Electro-Harmonix Black Finger: This review is of the modern version with tubes, not the original 1970's solid state version. As I promised a long time ago, I've bought another Black Finger for an update to my review. The reason for this is I have heard from so many people saying their Black Finger is not noisy like I claim, or it only has noise when used with passive instruments, or even that theirs doesn't have the "thick, fat, greasy" qualities I described in my initial review, and is instead super clean and dry-sounding. But then I've also gotten plenty of emails from people saying their experience of the B.Finger was exactly the same as mine. So what's the real deal?
Honestly, EHX has a history of terrible quality control, at least with their larger bent-steel-box classic units. There was a review (that I can't find now) of the B.Finger, from an EHX endorser, saying that EHX had to keep sending him replacement units because on tour they kept breaking. He said one of them even had a couple of components just fall out of the circuitboard. It's possible that the reason for everyone's different experiences and impressions of the B.Finger is because of EHX using differing component quality or tolerances, or other flaws in their assembly/QC process.
However, at this point I'm convinced that the key to getting less noise from the B.Finger is to send it a fairly high input signal level. The really noisy element of this pedal is the output gain stage, so the less you have to turn up the output gain, the lower your overall noise will be. Of course if you send it too strong of a signal, the B.Finger will clip (distort). But up to that point, the strongest signal you can send it will get you the best low-noise performance. I've had one guy contact me repeatedly to insist that the noise issue results from the fact that the B.Finger has abnormally low input impedance. But low input impedance would result in a loss of high frequencies, not an increase in noise. Additionally, I have both active and passive instruments to test it with, and the only difference in noise level between them corresponds to their output level, not whether they are active or passive. My highest-output passive bass requires less make-up gain than my lowest-output active bass, so in this case the active one actually gets more noise from the B.Finger (which would not be the case if it were only a question of impedance).

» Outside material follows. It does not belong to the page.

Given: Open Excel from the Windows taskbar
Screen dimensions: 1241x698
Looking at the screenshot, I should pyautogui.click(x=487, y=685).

This second pedal I'm testing now seems nearly identical to the first one. I don't see any way in which my opinion would change. Its tone and action are both quite versatile, ranging from "thick, fat, greasy, funky" to more subtle and gentle. The tone is quite "tubey", not like a driven tube amp, but it does color your signal noticeably. The Lamp/LED switch allows some subtle yet interesting differences in the action (the attack, release, and overall feel). There is no loss of lows or highs. There are definitely some circumstances where I'd call it way too noisy, but then again I have also managed to "cure" that noise partially or even totally by boosting my signal before the input, and of course sending it the cleanest signal possible. Also it should be noted that the "Sqsh" and "Norm" switch settings have drastically different output levels, so be careful when switching between them, and be aware that switching will mean having to change all of your in/out levels to find the right signal-to-noise ratio. The B.Finger actually sounds very similar to the White Finger, there is not that much of an audible quality difference between the tube and solid-state versions. The Black one has one really cheesy element: there is a little light bulb between the tubes, to light them up. Because I guess consumers need their tubes to light up like a reading lamp in order to show that they paid extra for something with tubes. I wrote in my first review that the footswitch is "true bypass"--maybe it was, but the one I am testing now is not true bypass, and there is a small amount of tone suck and volume loss when bypassed.